Des études utilisant l’écoute dichotique (Schwartz et Tallal, 1980), les enregistrements intracorticaux (Liégeois-chauvel, De Graaf, Laguitton et Hauvel, 1999) et l’imagerie (Belin et coll., 1998 ; Fiez et coll., 1995) ont suggéré que l’hémisphère gauche répond préférentiellement aux motifs acoustiques changeant rapidement. C’est pourquoi le traitement phonologique serait latéralisé. Fitch, Brown, O'Connor et Tallal. (1993) ont retrouvé ces résultats chez le rat, pour des séquences rapides de tons. Liégeois-chauvel et coll. (1999) ont montré que les aires centrales gauches encode le VOT (voice-onset time) d’une consonne 56 .

Zatorre et Belin (2001) ont étudié les mécanismes employés par le cerveau pour traiter les durées ou l’information spectrale à l’aide d’une TEP 57 . Le cortex auditif central des deux hémisphères répond aux variations temporelles, alors que les aires temporales antérieures supérieures répondent aux variations de fréquences. Lorsque les tons se succèdent très rapidement, une lésion située à gauche provoque plus de dégât qu’une lésion à droite (Samson Ehrlé et Baulac, 2001).

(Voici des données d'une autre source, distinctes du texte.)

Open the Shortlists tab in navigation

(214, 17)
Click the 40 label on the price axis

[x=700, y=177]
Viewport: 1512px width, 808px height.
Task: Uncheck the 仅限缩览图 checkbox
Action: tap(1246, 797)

Ainsi il y aurait deux systèmes de traitement, l’un réservé aux différences spectrales (plus particulièrement pour la tonalité), l’autre pour traiter les changements rapides (Zatorre et Belin, 2001). D’autre part, ces différents mécanismes n’auraient pas les mêmes bases biologiques. L’organisation ainsi que la nature des neurones de l’hémisphère droit permettraient un traitement plus rapide.

Notes
55.

Nous reviendrons sur cette hypothèse pour l’acquisition de la syntaxe (voir Chapitre Six).

56.

Cette durée de voisement au début d’un phonème (VOT : voice onset time) distingue les syllabes /ba/ et /pa/ (Liberman, 1996).

57.

Des séquences de tons purs qui varient suivant deux dimensions différentes : soit suivant leur durée (seulement deux fréquences possibles), soit suivant leur fréquence fondamentale (seulement une durée possible). En diminuant la durée des stimuli, l’hémisphère gauche est plus sollicité, et en augmentant le nombre de fréquence, l’hémisphère droit est plus activé.